Donkervoort F22 Review 2025, Price & Specs

In 2020, Matt Prior discovered as much when he drove the D8 GTO, the model that makes way for the wilder F22. It was “blindingly quick” and “thoroughly sorted” but also on another level to anything by Caterham in terms of weekend-away ability. The catch? An eye-widening price.

On the way here, quite naturally, I was preoccupied with the driving element. That power-to-weight ratio borders on the macabre and rain was forecast. However, once on the factory floor, the balance shifts. 

Passing through the double doors that connect Donkervoort’s showroom to the workshop behind, you begin to understand how Augustus Gloop may have felt when he found himself backstage at the Chocolate Factory: transfixed.

Machine polishers whirr, blue blasts emanate from the brazing bench where the F22’s thin-gauge tubular frame is made, and colour is everywhere: Audi’s red-headed engines, gold AP Racing calipers ready to install, colour-coded diffuser vanes and coil springs, and the flawless paint jobs of cars in build, with no two alike. 

One is done up in the colour scheme of Ayrton Senna’s helmet, another in Gulf livery. It sounds like over-egging the pudding somewhat but, honestly, both Donks look sensationally good.

It’s enough to make you overlook the most important colour of all: grey. Or rather, the charcoal hue of carbonfibre. And not typical carbonfibre, which is laid up in strips then baked in an autoclave, though they have one of those too. 

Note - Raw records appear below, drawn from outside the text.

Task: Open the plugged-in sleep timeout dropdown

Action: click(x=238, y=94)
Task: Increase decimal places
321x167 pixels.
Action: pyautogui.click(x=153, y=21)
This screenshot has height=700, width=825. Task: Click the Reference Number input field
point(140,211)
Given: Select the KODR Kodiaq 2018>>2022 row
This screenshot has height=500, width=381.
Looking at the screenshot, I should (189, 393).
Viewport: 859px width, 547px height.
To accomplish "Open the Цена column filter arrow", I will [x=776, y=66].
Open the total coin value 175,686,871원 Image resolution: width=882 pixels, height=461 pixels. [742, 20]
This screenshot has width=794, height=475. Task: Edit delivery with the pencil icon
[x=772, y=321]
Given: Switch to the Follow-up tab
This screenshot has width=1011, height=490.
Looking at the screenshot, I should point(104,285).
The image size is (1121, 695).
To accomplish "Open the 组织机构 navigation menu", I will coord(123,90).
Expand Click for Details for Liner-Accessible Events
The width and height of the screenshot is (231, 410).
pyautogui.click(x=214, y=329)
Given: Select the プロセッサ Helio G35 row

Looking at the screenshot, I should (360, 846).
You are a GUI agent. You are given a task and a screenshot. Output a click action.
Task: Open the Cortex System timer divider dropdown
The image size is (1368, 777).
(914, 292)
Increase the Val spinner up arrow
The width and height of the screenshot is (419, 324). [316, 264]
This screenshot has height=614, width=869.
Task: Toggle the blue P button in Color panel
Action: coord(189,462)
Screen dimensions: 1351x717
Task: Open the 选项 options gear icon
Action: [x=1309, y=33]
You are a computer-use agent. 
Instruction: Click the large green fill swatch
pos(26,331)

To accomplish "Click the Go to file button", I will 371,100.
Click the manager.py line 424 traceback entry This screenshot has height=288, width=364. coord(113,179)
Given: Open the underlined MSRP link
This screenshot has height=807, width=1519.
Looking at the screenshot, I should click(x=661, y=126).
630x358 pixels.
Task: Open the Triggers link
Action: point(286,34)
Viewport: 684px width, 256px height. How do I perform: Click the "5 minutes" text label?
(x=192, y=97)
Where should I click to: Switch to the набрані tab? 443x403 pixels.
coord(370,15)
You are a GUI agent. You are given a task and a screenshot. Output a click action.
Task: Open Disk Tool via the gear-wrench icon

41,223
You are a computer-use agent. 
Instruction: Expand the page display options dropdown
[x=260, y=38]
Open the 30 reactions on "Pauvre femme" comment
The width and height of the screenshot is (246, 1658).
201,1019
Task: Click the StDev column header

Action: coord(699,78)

This is the cutting-edge bit of the F22, because Donkervoort has spent 10 years developing what it calls Ex-Core – an ultra-strong composite made by filling shells of carbon with foam that expands when heated inside a mould. The foam solidies, giving the part immense resistance to deformity but incredible lightness.

The Ex-Core hub is hidden away at the back of the workshop proper and isn’t only tasked with making F22 bits. It’s a charming quirk of the Donkervoort operation that in one corner of this tiny factory they might be restoring an S8T from 1985, while at the other end the Ex-Core team are constructing aero elements for overnight shipping and fitment to, for example, Toyota’s GR010 LMH.